Sensory evaluation of muffins with 0, 2.5, 5, and 10% of added PDCF

It is important to notice that, interestingly, up to a 5% of PDCF the evaluation of all samples on all the sensory attribute (variables) tend to cluster meaning there is not much difference in liking as evaluated by panelists. However, the 10% PDCF sample is clearly differentiated from the rest since it de-clusters or strongly separates from the others (in regard to colour, flavor, appearance, and aroma). However, with respect to the texture (evaluated by mouthfeel) all sample clusters around the same point indicating that the content of PDCF did not affect the evaluation of texture by panelists.

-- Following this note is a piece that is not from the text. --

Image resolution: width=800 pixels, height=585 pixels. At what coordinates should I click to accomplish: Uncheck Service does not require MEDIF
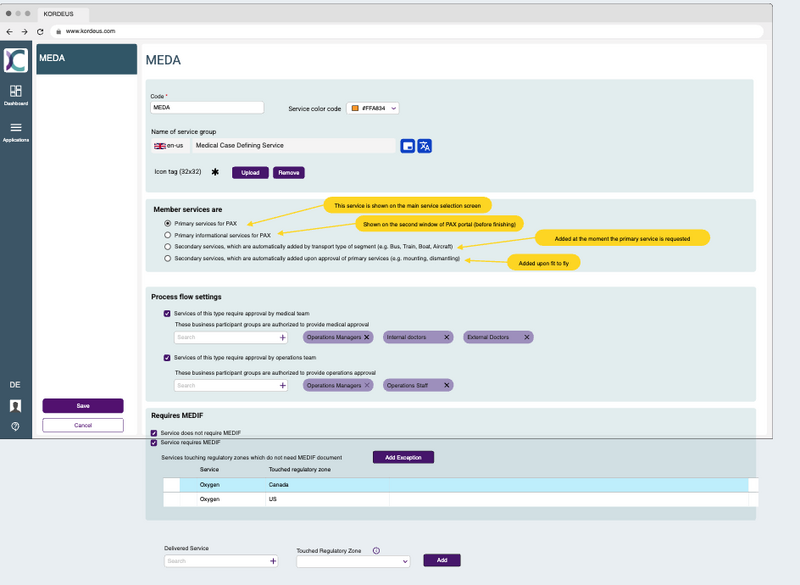[154, 433]
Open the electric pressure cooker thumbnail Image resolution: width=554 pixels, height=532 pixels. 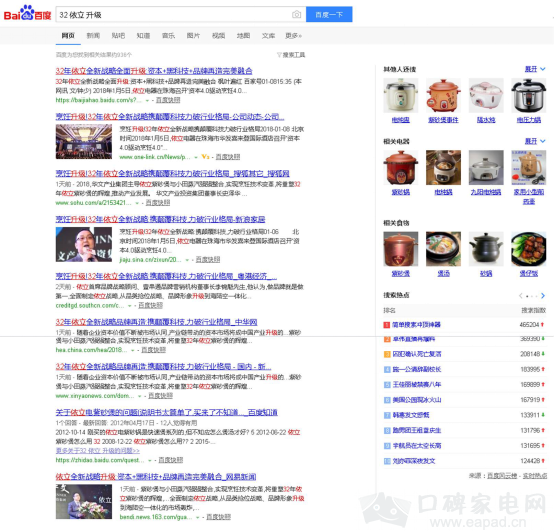[529, 96]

Nutritional and antioxidant properties of muffins

Table 3 shows different nutritional properties evaluated on muffins containing different proportions of PDCF. As the content of PDCF increased muffins had significantly higher content of ash, proteins and total dietary fiber (TDF). The results in Table 3 also showed that the addition of PDCF increased the total phenolic content when compared to the control muffin. Antioxidant properties also changed as a result of adding PDCF. At 5% and above both FRAP and ABTS antioxidant numbers were statistically significant. Our results are consistent with those obtained by other researchers (Coelho and Salas-Mellado 2015; Mesías et al. 2016), who also observed an increase in the nutritional properties and the antioxidant properties of breads, biscuits and cupcakes with the addition of chia’s fibers.

Table 3.

Nutritional and antioxidant properties of muffins with 0, 2.5%, 5% and 10% of PDCF

	Percentage of PDCF (flour base)
	0%	2.5%	5%	10%
Moisture content (%)	23.14 ± 2.01a	22.68 ± 1.64a	23.62 ± 1.29a	23.99 ± 1.23a
Ash (%)	1.65 ± 0.01a	1.65 ± 0.03a	1.74 ± 0.02b	1.83 ± 0.01c
Fat (%)	23.79 ± 0.68a	22.72 ± 0.69a	22.66 ± 1.24a	22.52 ± 0.99ª
Protein (%)	8.37 ± 0.47a	9.36 ± 0.48b	9.38 ± 0.74b	9.70 ± 0.33b
TDF (%)	0.748 ± 0.19a	0.831 ± 0.12a	0.927 ± 0.05b	1.098 ± 0.63b
FOLIN-PT (mg GA/100 g)	31.69 ± 4.16a	38.90 ± 1.95b	41.28 ± 4.09b	56.78 ± 2.15c
ABTS-AOA (mg TE/100 g)	931.56 ± 13.1a	962.85 ± 0.96a	1227.09 ± 9.96b	1475.32 ± 3.04b
FRAP (mg TE/100 g)	11.84 ± 2.95a	21.34 ± 4.78a	49.49 ± 2.05b	79.13 ± 3.06b

TDF total dietary fiber, FOLIN-PT total polyphenols by Folin method, GA gallic acid, AOA antioxidant activity, FRAP ferric reducing antioxidant power, TE trolox equivalent

Samples with different letter within each file represent statistically significant (p < 0.05) differences

Conclusion

The results of this study indicated that a by-product of the chia oil extraction process, the partially-deoiled chia flour, had high protein, high dietary fiber and antioxidant capacity, and could be a good nutritional and functional ingredient to be used in wheat flour baked products. Additionally, utilization of this product in food formulations could add value to the agri-food chain. Although some changes in the quality of the products were observed, a safe usage of 5% of partially-deoiled chia flour could be proposed in muffins without significantly affecting its technological, quality, and sensory properties.

Compliance with ethical standards

Conflict of interest

The authors declare that they have no conflict of interests.